Natter 32 Flavors and Then Some
Off-topic discussion. Wanna talk about corsets, duct tape, or physics? This is the place. Detailed discussion of any current-season TV must be whitefonted.
How is it that I didn't know until the other day that Project Runway was a Parsons thing? You'd think they'd promote it around school.
Yeah, and the guy on the show from Parsons is really cool. He should be the host. A sexy bitch, some say.
Re: Vanessa. She just sounded stupid trying to defend herself by acting like she didn't know it was an interview. No one buys that, ever.
Particularly
if you do the interview after being filmed for weeks for a reality show. Dumbass.
I love Jay for
calling her on her shit.
A friend of mine wants to come up with a Bravo show for my school. I say we're not glam enough and would need makeovers first.
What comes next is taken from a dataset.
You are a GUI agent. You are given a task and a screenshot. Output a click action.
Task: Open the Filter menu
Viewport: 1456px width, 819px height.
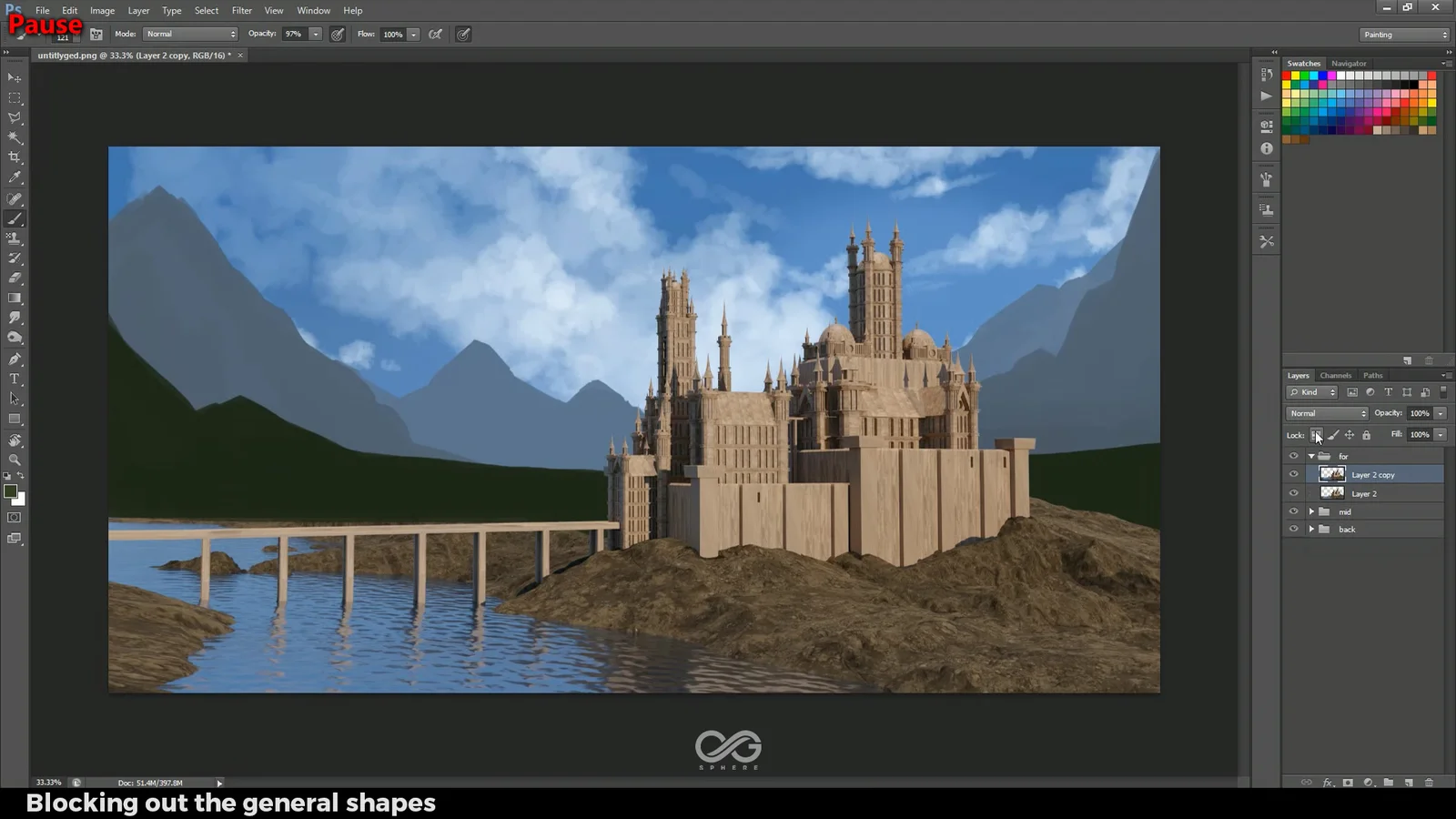pos(241,10)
Was it the Mothers Who Think forum at Table Talk who used "duck-nibbled"? I think that's the right phrase. It's just, doctor was supposed to fax in a prescription and apparently never did, so now I'm out of Zyrtec and sneezing, and I'm trying to buy an Amtrak train ticket, but the only choice they're giving me is Express Ticket Delivery for another $12.00 and why must everything be so difficult?
Blah.
I'm going back to due South fic.
Re Tom's link: I... well, that... oh, fuck. I can't even pretend anything but a sort of weary WTF-ever rolling-eyes-forever muted outrage.
Though, dude. Maureen Dowd wrote this column for the NYT (about the Gannon/Guckert mess, with a sidelong snarl at the fact that this asshole got a daily pass for over a year when she herself, who'd actually been a published DC journalist since the '80s, had her credentials rejected at the beginning of W's first administration)
before
that story came out. She must be seriously spitting nails now.
eta:
Nibbled to death by ducks, IIRC. And now, off to work, for reals.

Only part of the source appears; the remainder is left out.